DATA TO USE:
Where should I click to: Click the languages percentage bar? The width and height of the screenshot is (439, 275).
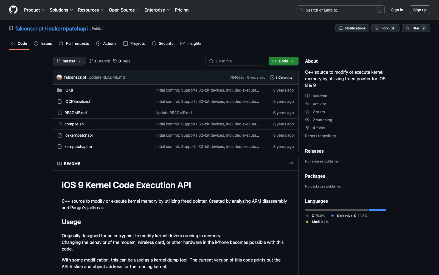coord(345,210)
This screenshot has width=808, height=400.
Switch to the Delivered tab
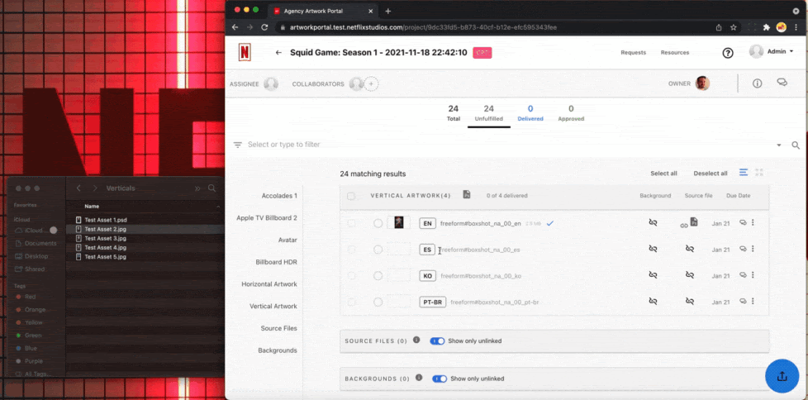(530, 113)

YOUR GOAL: Could you reproduce every record above exactly, leaving out the pictures?

OUTPUT FOR THIS TASK:
Where should I click to: Click the languages percentage bar? The width and height of the screenshot is (439, 275).
coord(345,210)
This screenshot has width=808, height=400.
Switch to the Delivered tab
(530, 113)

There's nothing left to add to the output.